Un percorso affascinate, durato per tutta la sua lunga esistenza e condensato in quelle due parole senza spiegazioni: “I know”, che allora perdono ogni traccia presunzione e si impregnano dello stupore riconoscente di chi sa che “Dio è una sfera infinita, o un circolo, il cui centro è dovunque e la circonferenza in nessun luogo” e che ognuno è obbligato a cercarlo perché “l’uomo non può sopportare una vita priva di senso” e “la più piccola delle cose con un significato nella vita vale più delle più grandi cose che ne sono prive”.
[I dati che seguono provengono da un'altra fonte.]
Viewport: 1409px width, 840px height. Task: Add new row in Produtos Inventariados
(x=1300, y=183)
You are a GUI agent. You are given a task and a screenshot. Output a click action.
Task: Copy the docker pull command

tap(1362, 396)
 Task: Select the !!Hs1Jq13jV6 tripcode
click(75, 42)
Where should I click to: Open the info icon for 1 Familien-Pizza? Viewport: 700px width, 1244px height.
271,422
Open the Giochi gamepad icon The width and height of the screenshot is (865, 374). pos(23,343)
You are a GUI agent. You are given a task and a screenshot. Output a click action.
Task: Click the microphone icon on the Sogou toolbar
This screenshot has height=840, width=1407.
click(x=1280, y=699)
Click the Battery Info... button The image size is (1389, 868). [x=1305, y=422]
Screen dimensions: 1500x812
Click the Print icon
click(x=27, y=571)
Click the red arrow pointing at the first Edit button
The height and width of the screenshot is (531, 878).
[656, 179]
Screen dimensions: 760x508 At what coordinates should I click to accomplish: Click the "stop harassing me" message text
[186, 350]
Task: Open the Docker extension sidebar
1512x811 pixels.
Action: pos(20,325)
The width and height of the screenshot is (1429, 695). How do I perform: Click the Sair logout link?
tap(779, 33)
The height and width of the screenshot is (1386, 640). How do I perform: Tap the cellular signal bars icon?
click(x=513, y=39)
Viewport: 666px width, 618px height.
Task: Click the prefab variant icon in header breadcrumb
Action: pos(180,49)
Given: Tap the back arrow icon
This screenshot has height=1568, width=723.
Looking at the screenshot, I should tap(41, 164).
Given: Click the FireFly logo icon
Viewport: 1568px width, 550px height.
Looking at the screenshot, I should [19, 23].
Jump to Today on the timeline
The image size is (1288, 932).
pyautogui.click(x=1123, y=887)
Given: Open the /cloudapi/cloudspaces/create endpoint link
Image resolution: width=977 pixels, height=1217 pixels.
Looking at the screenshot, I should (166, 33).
Continuo a essere del tutto ignorante di psicologia, psichiatria e dintorni, ma Jung mi ha tenuto buona compagnia, prima attraverso brevi video, poi con la lettura di alcune sue pagini più accessibili, durante i giorni della paralisi di Bell e credo mi abbia aiutato a recuperare in tempi abbastanza brevi la mobilità della faccia (di certo è stato più efficace del cortisone). Con il mio settimo nervo cranico acciaccato il suo approccio psicoterapeutico sembra aver funzionato bene.
Gliene sono davvero grato, anche perché una vita senza poter sorridere sarebbe veramente triste.